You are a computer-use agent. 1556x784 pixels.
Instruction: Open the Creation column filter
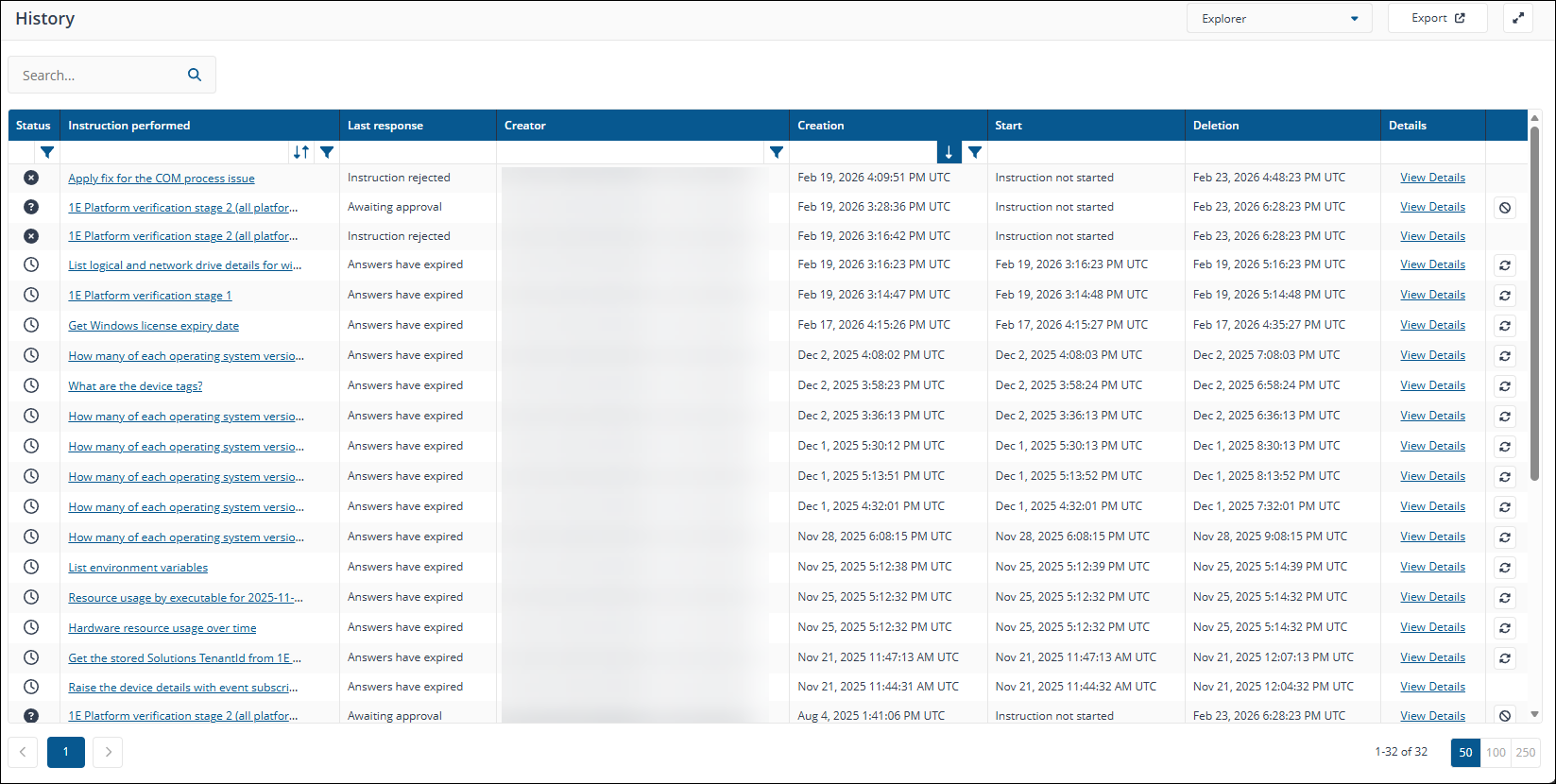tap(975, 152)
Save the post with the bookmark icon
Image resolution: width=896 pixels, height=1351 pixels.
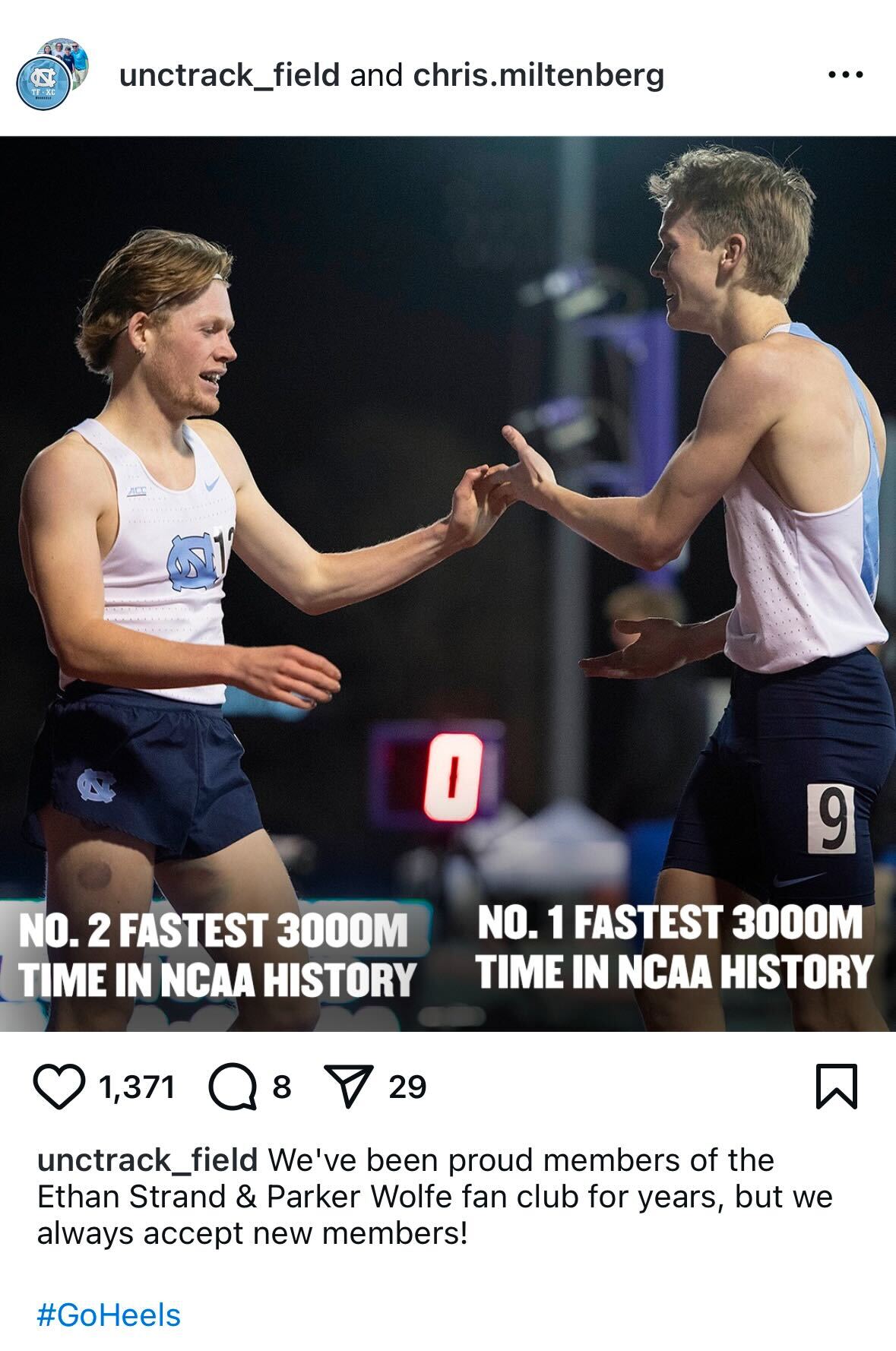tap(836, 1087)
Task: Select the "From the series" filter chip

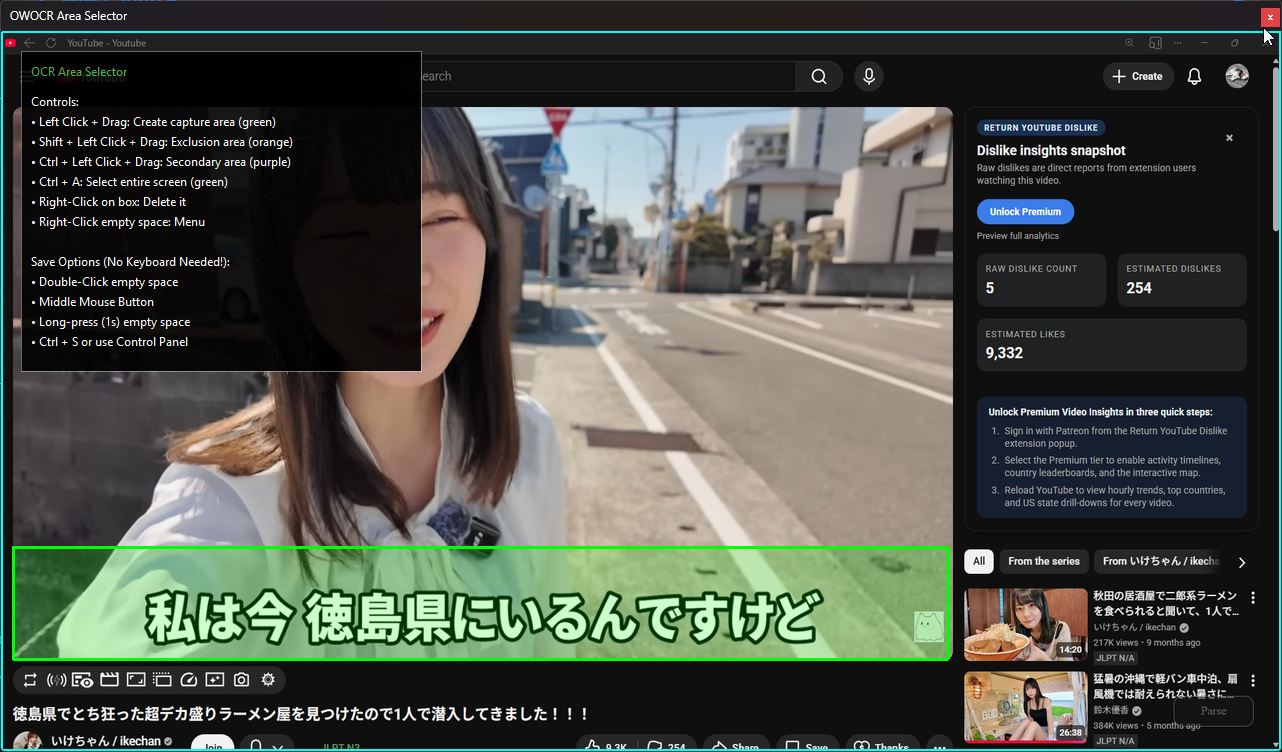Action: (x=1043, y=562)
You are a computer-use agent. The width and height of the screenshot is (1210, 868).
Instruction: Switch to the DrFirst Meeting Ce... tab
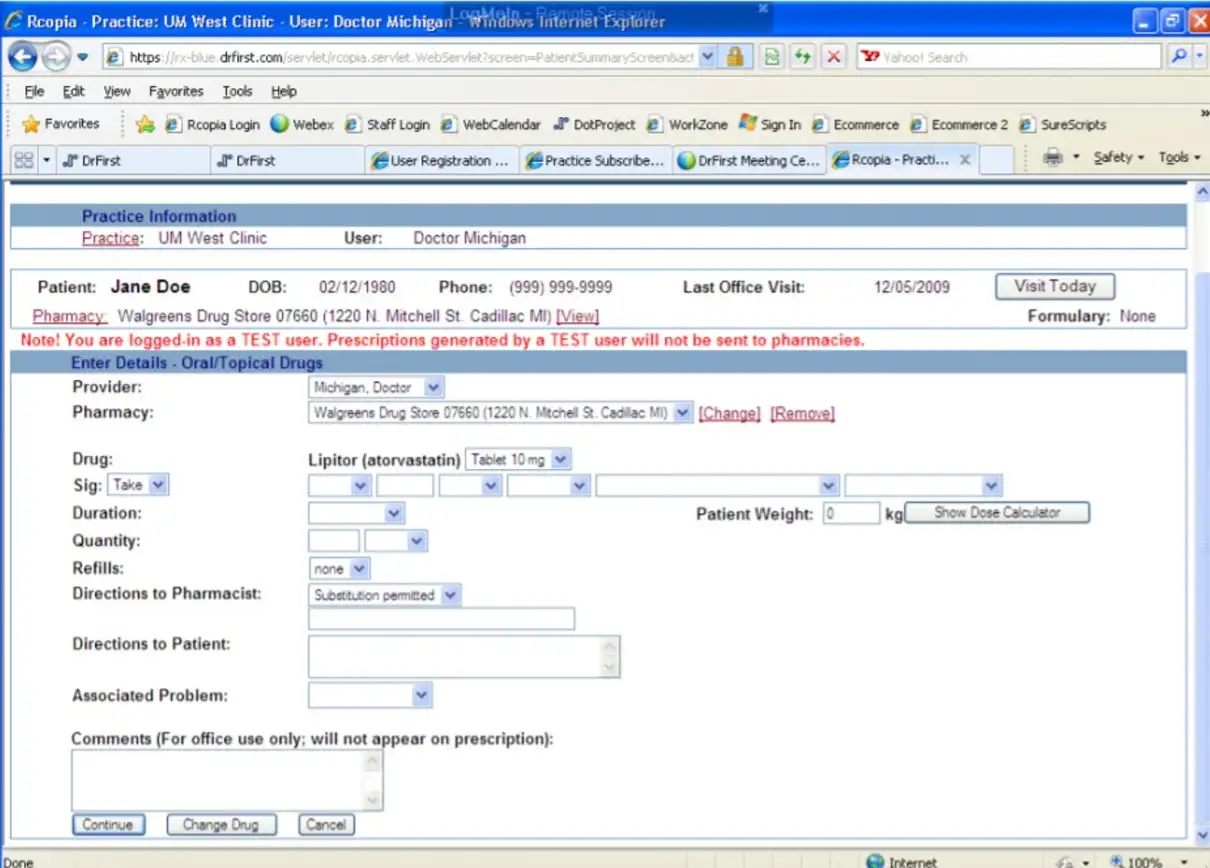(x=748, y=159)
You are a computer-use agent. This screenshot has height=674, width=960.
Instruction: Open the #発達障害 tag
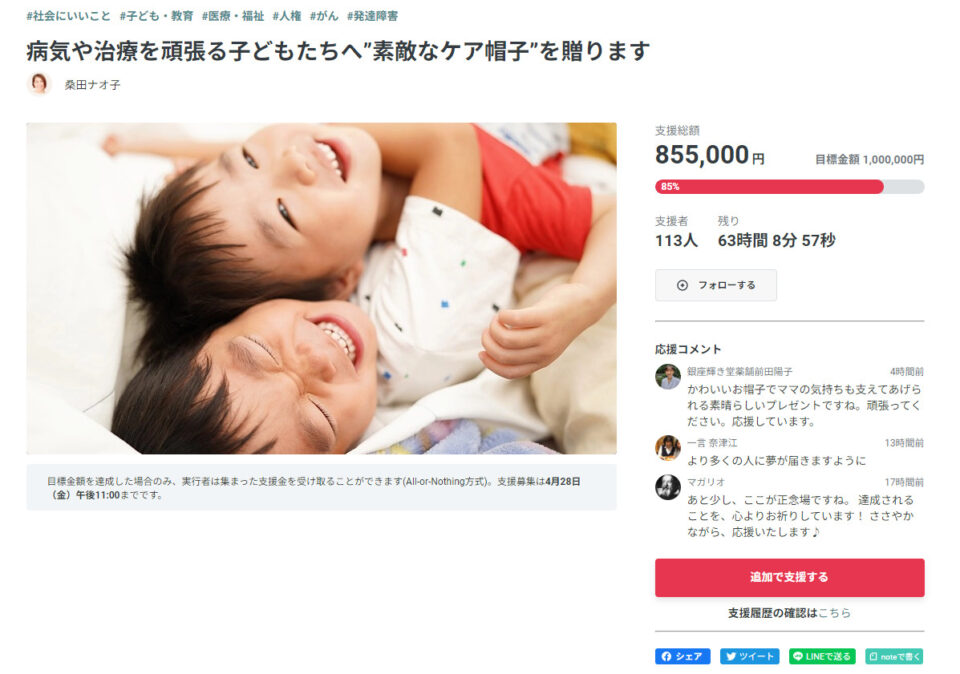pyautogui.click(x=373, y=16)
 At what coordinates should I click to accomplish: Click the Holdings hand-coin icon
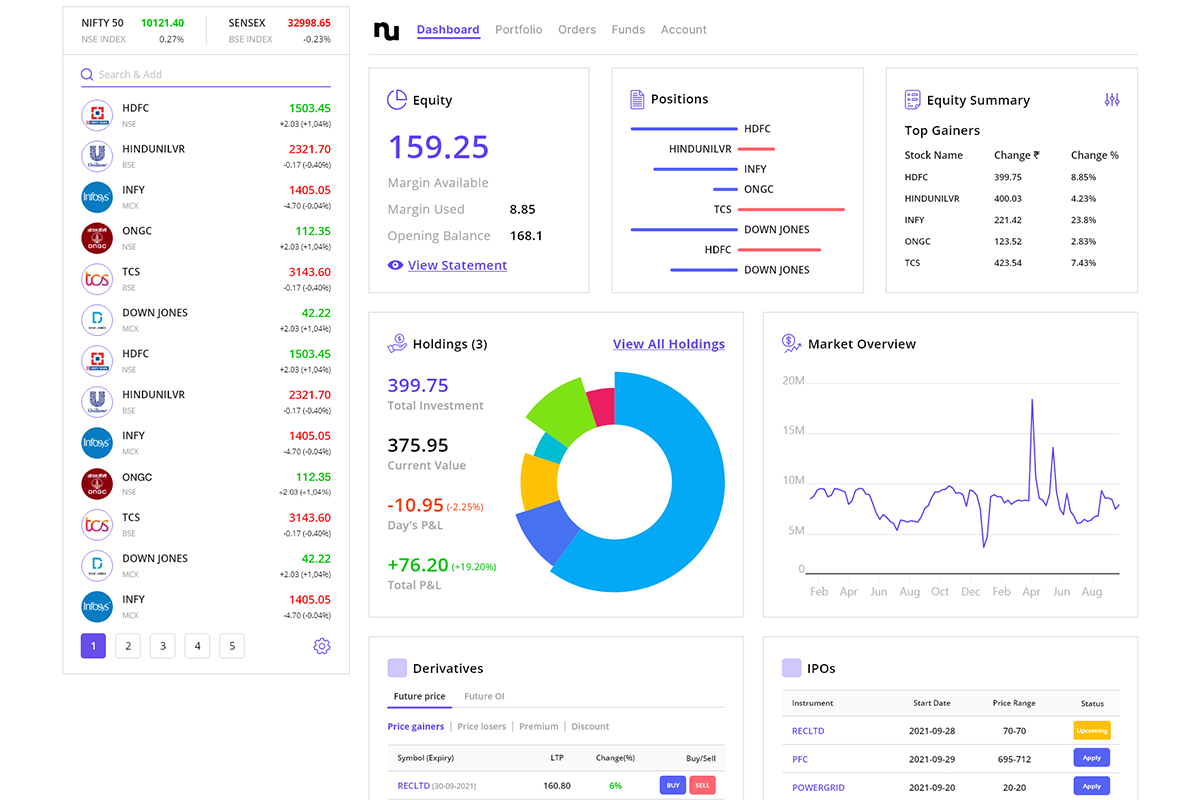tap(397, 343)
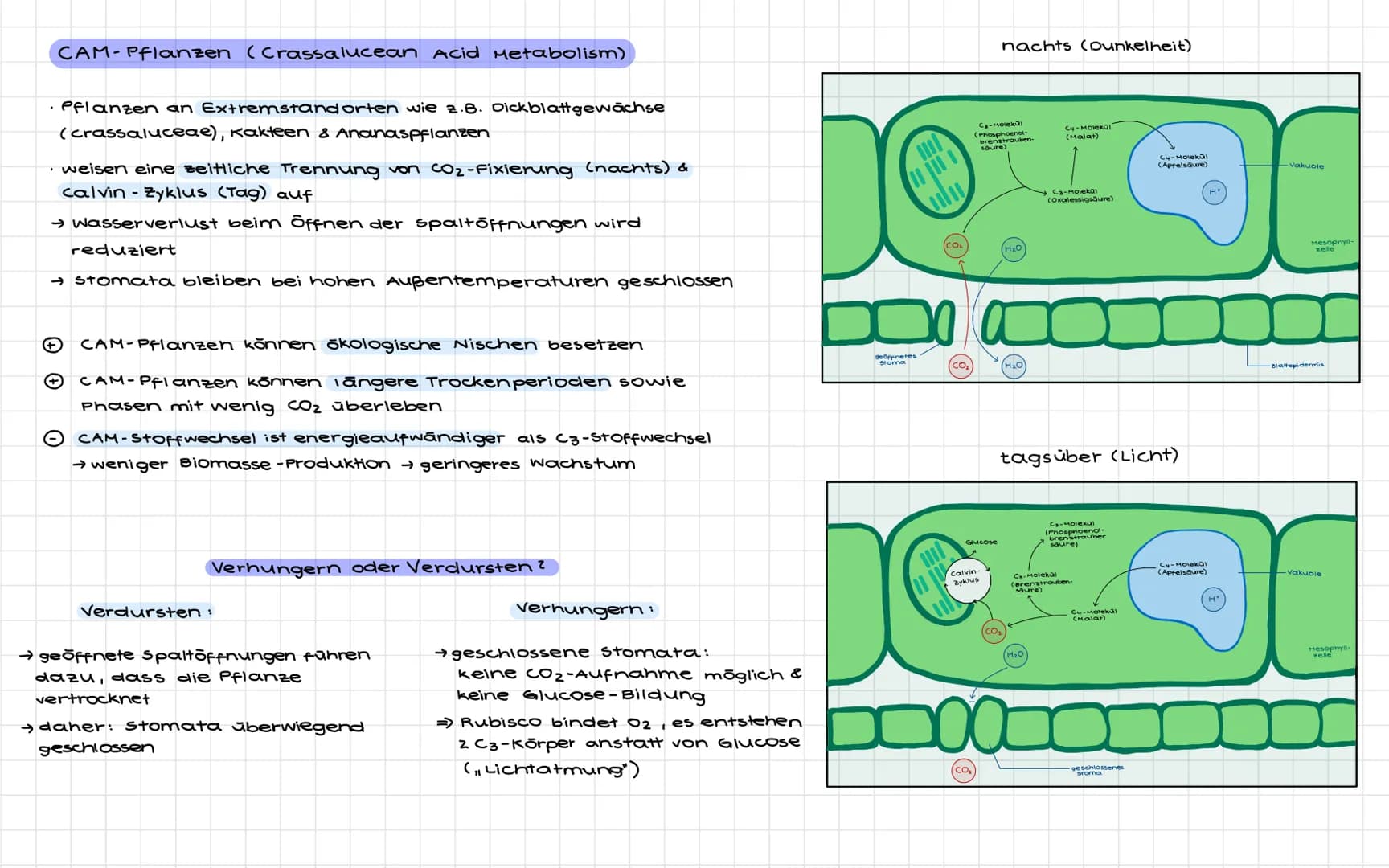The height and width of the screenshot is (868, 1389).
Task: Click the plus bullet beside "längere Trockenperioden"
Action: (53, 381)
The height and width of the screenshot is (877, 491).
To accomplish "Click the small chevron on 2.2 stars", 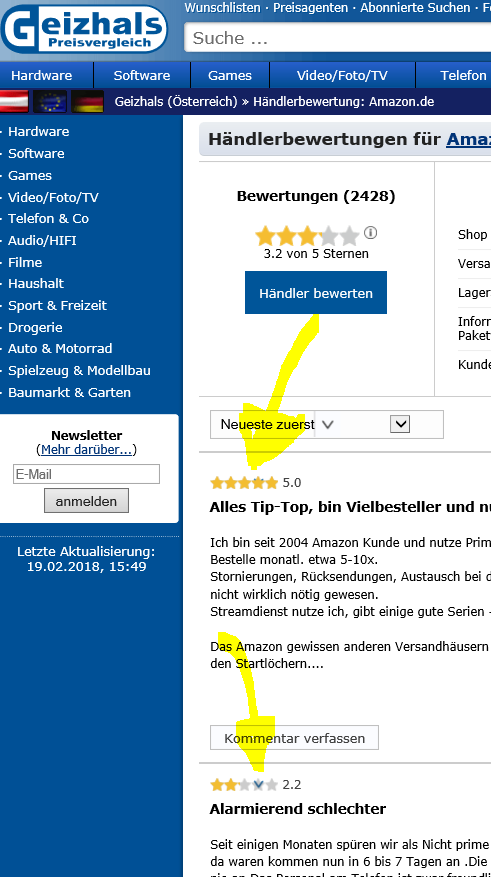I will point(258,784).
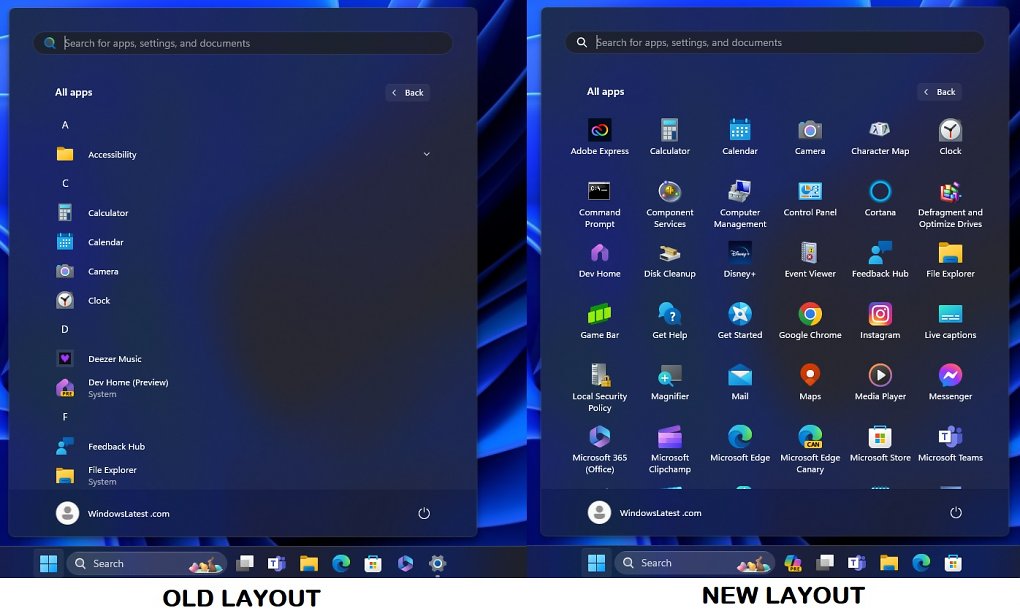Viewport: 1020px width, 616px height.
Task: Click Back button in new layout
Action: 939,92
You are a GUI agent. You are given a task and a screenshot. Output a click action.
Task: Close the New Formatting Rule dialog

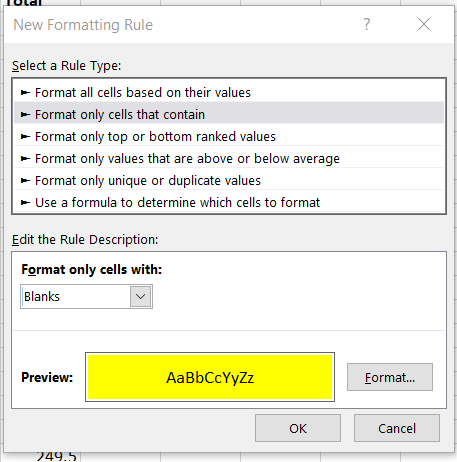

= = = = = = =

■ YOUR GOAL: Convert the material, starting at its first line and ending at the line containing "Action: (53, 381)", into a JSON list of strings with one string per line and no blank lines. Omit the pictures.

■ WRITTEN RESPONSE:
[
  "You are a computer-use agent. 1556x784 pixels.",
  "Instruction: Open the Creation column filter",
  "tap(975, 152)",
  "Save the post with the bookmark icon",
  "Image resolution: width=896 pixels, height=1351 pixels.",
  "tap(836, 1087)",
  "Task: Select the \"From the series\" filter chip",
  "Action: (x=1043, y=562)",
  "You are a computer-use agent. The width and height of the screenshot is (1210, 868).",
  "Instruction: Switch to the DrFirst Meeting Ce... tab",
  "(x=748, y=159)",
  "You are a computer-use agent. This screenshot has height=674, width=960.",
  "Instruction: Open the #発達障害 tag",
  "pyautogui.click(x=373, y=16)",
  " At what coordinates should I click to accomplish: Click the Holdings hand-coin icon",
  "tap(397, 343)",
  "The height and width of the screenshot is (868, 1389).",
  "Task: Click the plus bullet beside \"längere Trockenperioden\"",
  "Action: (53, 381)"
]